YOUR TASK -
From the items below, copy each line that contains the word "will". Letter case matters.

Items from a dataset -
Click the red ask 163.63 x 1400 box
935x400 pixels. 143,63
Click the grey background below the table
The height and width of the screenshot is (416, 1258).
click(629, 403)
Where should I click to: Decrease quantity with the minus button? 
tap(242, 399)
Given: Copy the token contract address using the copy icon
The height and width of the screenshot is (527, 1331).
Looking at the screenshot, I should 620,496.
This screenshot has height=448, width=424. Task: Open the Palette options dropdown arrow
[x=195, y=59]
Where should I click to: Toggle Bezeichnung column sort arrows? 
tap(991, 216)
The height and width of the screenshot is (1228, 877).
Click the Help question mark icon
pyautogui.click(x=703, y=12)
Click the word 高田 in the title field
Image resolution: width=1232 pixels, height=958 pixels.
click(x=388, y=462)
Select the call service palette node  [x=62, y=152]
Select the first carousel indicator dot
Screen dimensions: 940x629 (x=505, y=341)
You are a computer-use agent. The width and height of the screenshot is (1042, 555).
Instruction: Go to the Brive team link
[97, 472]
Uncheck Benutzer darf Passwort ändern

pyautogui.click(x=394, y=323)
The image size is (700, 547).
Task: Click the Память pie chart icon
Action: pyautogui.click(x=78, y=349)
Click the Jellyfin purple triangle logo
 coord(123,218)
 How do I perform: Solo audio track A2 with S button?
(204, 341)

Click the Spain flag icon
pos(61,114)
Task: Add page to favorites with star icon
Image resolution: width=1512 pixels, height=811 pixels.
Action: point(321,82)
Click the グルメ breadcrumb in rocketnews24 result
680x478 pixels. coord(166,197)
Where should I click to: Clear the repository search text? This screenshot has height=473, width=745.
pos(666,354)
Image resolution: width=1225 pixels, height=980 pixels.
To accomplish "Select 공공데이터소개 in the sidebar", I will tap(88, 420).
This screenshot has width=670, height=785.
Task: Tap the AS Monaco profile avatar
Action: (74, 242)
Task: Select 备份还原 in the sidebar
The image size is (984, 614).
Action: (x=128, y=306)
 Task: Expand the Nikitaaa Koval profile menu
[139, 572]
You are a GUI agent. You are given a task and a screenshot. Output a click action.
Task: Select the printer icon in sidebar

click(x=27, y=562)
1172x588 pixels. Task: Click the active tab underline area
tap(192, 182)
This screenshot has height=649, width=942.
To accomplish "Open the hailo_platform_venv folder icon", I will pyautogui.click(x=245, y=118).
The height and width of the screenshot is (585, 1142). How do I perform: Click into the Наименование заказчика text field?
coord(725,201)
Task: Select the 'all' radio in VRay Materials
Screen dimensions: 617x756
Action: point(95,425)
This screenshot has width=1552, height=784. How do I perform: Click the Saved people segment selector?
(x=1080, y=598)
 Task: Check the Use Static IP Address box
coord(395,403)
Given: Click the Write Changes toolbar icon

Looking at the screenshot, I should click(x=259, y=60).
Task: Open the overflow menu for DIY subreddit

THE COMPLETED TASK -
To accomplish "Select 공공데이터소개 in the sidebar", I will tap(88, 420).
To accomplish "Open the hailo_platform_venv folder icon", I will pyautogui.click(x=245, y=118).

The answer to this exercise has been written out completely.